A simple random walk has the infinite set $(a,\ a-1,\ a-2,\
\cdots)$ as possible states. State $a$ is an upper reflecting
barrier, for which reflection is certain, i.e., if the random walk
is in state $a$ at step $n$ then it will be in state $a-1$ at step
$n+1$. For all other states, transitions of $+1,\ -1,\ 0$ take
place with probabilities $p,\ q,\ 1-p-q$ respectively.

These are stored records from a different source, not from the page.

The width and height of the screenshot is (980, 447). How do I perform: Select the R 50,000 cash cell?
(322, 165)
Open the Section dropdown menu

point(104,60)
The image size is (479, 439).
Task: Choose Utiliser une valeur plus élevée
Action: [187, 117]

Let $p_{j,\ k}^{(n)}$ denote the probability that the random walk
is in state $k$ at step $n$, having starter in state $j$. Obtain
difference equations relating to these probabilities, for $k=a,\
k=a-1$ and $k<1-1$.

Assuming that there is a long-term equilibrium distribution
$\pi_k)$, where

$$\pi_k=\lim_{n\to \infty}p_{j,\ k}^{(n)}\ \rm{for}\ j=a,\ a-1,\
a-2,\ \cdots\ ,$$

use the difference equations for $p_{j,\ k}^{(n)}$ to obtain a set
of difference equations for $\pi_k$ for $k<a-1$, and also deduce
that

$$p\pi_{a-2}=q\pi_{a-1}\ \rm{and}\ p\pi_{a-1}=\pi_a.$$

Solve this set of equations for the case $p<q$ to obtain explicit
expressions for $\pi_k$ in terms of $p,\ q$ and $a$.




\vspace{.25in}

{\bf Answer}

${}$

$\begin{array}{llcl}k=a: & p_{j\ a}^{(n)} & = & p\,p_{j\
a-1}^{(n-1)}\\k=a-1: & p_{j\ a-1}^{(n)} & = & p\,p_{j\
a-2}^{(n-1)}+p_{j\ a}^{(n-1)}+(1-p-q)p_{j\ a-1}^{(n-1)}\\ k<a-1: &
p_{j\ k}^{(n)} & = & p\,p_{j\ k-1}^{(n-1)}+q\,p_{j\
k+1}^{(n-1)}+(1-p-q)p_{j\ k}^{(n-1)}\end{array}$

Assuming an equilibrium distribution $(\pi_k)$, taking limits in
the above equations gives

$\begin{array}{rcl} \pi_a & = & p\pi_{a-1}\\ \pi_{a-1} & = &
p\pi_{a-2}+\pi_a+(1-p-q)\pi_{a-1}\\ \pi_k & = &
p\pi_{k-1}+q\pi_{k+1}+(1-p-q)\pi_k\ \rm{for}\ k<a-1\end{array}$

substituting the first equation in the second gives

$$p\pi_{a-2}=q\pi_{a-1}.$$

The solution of the difference equation for $k<a-1$ is
$\pi_k=A\left(\df{p}{q}\right)^k +B$.

Now if $B \ne 0,\ \ds\sum_{\pi_k}$ diverges, so $B=0$

$\pi_{a-1}=\left(\df{p}{q}\right)\pi_{a-2}=A\left(\df{p}{q}\right)^{a-1}$

$\pi_a=p\pi_{a-1}=p\cdots A\left(\df{p}{q}\right)^{a-1}$

We require $\ds\sum \pi_k=1$

i.e.
$A\left[p\left(\df{p}{q}\right)^{a-1}+\ds\sum_{k=-\infty}^{a-1}
\left(\df{p}{q}\right)^k\right]=1$

${}$

$A\left[\df{p\cdot\left(\frac{p}{q}\right)^{a-1}
+\left(\frac{p}{q}\right)^{a-1}}{(1-\frac{q}{p})}\right]=1$

${}$

$A\left(\df{p}{q}\right)^{a-1}\left[p+\df{1}{1-\frac{q}{p}}\right]=1$

${}$

$A=\left(\df{p-q}{p^2-pq+p}\right)\left(\df{q}{p}\right)^{a-1}$

${}$

Hence $\pi_a=\df{p-q}{p-q+1}$

and
$\pi_k=\left(\df{p-q}{p^2-pq+p}\right)\left(\df{q}{p}\right)^{a-1-k}$
for $k<a$

Can also be done by recursion.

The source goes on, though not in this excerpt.